* What you will do:
Each entry needs to be reproduced verbatim.

* Items from a dataset:
##########

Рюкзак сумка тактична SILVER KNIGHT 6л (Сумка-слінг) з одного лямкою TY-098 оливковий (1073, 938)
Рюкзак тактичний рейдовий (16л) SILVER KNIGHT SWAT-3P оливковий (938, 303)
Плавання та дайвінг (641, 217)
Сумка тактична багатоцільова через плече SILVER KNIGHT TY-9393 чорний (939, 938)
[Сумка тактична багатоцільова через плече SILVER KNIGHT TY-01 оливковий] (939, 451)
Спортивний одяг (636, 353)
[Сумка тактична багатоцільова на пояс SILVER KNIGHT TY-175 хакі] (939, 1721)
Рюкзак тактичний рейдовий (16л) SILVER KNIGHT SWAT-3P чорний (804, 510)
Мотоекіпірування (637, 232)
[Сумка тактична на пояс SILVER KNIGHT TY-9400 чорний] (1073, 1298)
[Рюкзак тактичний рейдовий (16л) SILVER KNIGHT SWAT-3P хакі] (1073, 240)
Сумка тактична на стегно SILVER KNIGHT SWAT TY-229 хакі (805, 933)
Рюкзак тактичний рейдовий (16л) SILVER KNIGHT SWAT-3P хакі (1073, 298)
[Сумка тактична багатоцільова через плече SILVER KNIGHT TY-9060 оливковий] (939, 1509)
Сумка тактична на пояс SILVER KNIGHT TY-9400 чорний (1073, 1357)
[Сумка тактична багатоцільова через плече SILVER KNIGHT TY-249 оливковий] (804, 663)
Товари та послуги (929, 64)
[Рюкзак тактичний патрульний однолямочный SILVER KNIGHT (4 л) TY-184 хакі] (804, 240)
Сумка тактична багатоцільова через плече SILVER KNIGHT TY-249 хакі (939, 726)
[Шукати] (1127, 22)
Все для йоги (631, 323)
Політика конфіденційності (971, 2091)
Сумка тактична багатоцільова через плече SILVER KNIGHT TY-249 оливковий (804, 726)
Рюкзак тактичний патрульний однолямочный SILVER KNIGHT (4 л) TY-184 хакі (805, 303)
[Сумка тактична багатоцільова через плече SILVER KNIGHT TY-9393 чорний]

##########

* Output below:
Рюкзак сумка тактична SILVER KNIGHT 6л (Сумка-слінг) з одного лямкою TY-098 оливковий (1073, 938)
Рюкзак тактичний рейдовий (16л) SILVER KNIGHT SWAT-3P оливковий (938, 303)
Плавання та дайвінг (641, 217)
Сумка тактична багатоцільова через плече SILVER KNIGHT TY-9393 чорний (939, 938)
[Сумка тактична багатоцільова через плече SILVER KNIGHT TY-01 оливковий] (939, 451)
Спортивний одяг (636, 353)
[Сумка тактична багатоцільова на пояс SILVER KNIGHT TY-175 хакі] (939, 1721)
Рюкзак тактичний рейдовий (16л) SILVER KNIGHT SWAT-3P чорний (804, 510)
Мотоекіпірування (637, 232)
[Сумка тактична на пояс SILVER KNIGHT TY-9400 чорний] (1073, 1298)
[Рюкзак тактичний рейдовий (16л) SILVER KNIGHT SWAT-3P хакі] (1073, 240)
Сумка тактична на стегно SILVER KNIGHT SWAT TY-229 хакі (805, 933)
Рюкзак тактичний рейдовий (16л) SILVER KNIGHT SWAT-3P хакі (1073, 298)
[Сумка тактична багатоцільова через плече SILVER KNIGHT TY-9060 оливковий] (939, 1509)
Сумка тактична на пояс SILVER KNIGHT TY-9400 чорний (1073, 1357)
[Сумка тактична багатоцільова через плече SILVER KNIGHT TY-249 оливковий] (804, 663)
Товари та послуги (929, 64)
[Рюкзак тактичний патрульний однолямочный SILVER KNIGHT (4 л) TY-184 хакі] (804, 240)
Сумка тактична багатоцільова через плече SILVER KNIGHT TY-249 хакі (939, 726)
[Шукати] (1127, 22)
Все для йоги (631, 323)
Політика конфіденційності (971, 2091)
Сумка тактична багатоцільова через плече SILVER KNIGHT TY-249 оливковий (804, 726)
Рюкзак тактичний патрульний однолямочный SILVER KNIGHT (4 л) TY-184 хакі (805, 303)
[Сумка тактична багатоцільова через плече SILVER KNIGHT TY-9393 чорний]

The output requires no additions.